Numa sessão remarcada, devido ao feriado de 11/09(relativo à emancipação municipal), a Casa James Pacheco teve, na última quarta-feira(12.09), uma plateia esvaziada formada apenas de assessores, servidores da Casa e alguns jornalistas. Também, deve-se ressaltar que estamos a 24 dias das eleições e muitas lideranças estão envolvidas de corpo e alma na campanha eleitoral participando de caminhadas e bate-papos.
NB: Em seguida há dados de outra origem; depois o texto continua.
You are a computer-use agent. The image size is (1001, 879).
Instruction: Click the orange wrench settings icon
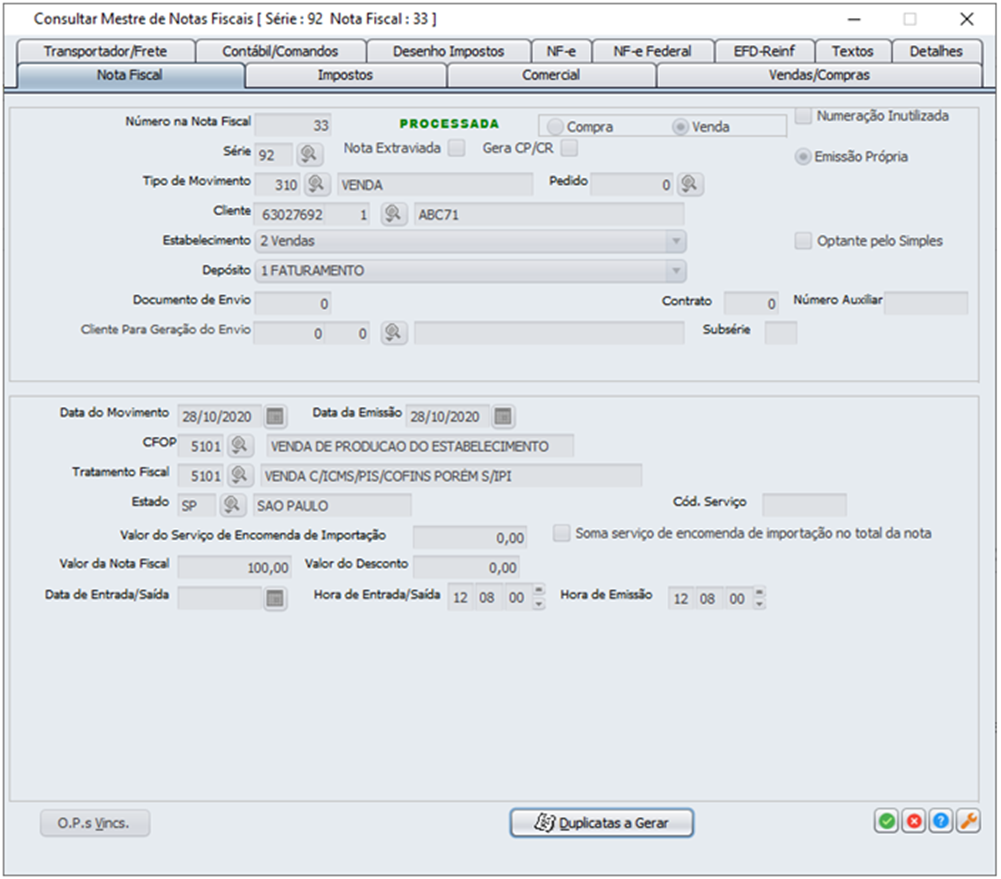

Mas algumas coisas que ocorreram durante a comemoração do 11 de Setembro, na Praça da Bandeira, mereceram registro da vereadora oposicionista Zirleide Monteiro. Segundo ela, o folheto informativo da gestão municipal, referente à data, trazia propaganda explícita da administração e na contra-capa do folheto tem a assinatura da prefeita Madalena Brito. “Pela Constituição Federal acreditamos que isso seja proibido; por isso já encaminhamos o caso ao Ministério Público”, afirmou Zirleide. O folheto traz dez itens, com fotos, que falam dos avanços na Educação, Saúde, e ainda reformas de praças, fim do racionamento d’água, construção de creches, construção do Campus da UPE, atividades da Usina de Asfalto, entre outros.
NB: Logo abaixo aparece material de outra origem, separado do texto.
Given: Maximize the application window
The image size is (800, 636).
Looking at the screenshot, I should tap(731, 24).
Já a vereadora Célia Galindo argumentou não ver qualquer ilicitude. “No informativo não há sequer uma foto da prefeita, não há promoção pessoal, por outro lado, todos prefeitos antecessores também veiculavam mensagens similares em seus informativos”, afirmou Célia. Mas a presidente da Casa fez uma observação. “Acho que às vezes a prefeita tem sido muito mal assessorada, eu sendo ela tirava todos que, de uma forma ou de outra, atrapalham a gestão”, disse Célia.
A realidade mostra que é comum nos municípios brasileiros os gestores serem passíveis de incorrer na “promoção pessoal” ao vincular suas realizações em informativos municipais o que é plenamente vedado pela Constituição da República Federativa do Brasil. Diz a Carta Magna no seu artigo 37 parágrafos 1º, que: “A publicidade dos atos, programas, obras, serviços e campanhas dos órgãos públicos, deverá ter caráter educativo, informativo ou de orientação social, dela não podendo constar nomes, símbolos ou imagens que caracterizem promoção pessoal de autoridades ou servidores públicos”.
Nesse caso específico a que se refere Zirleide e no entender do site www.muriemoraes.blogspot.com.br cabe ao MPPE deliberar uma eventual sanção.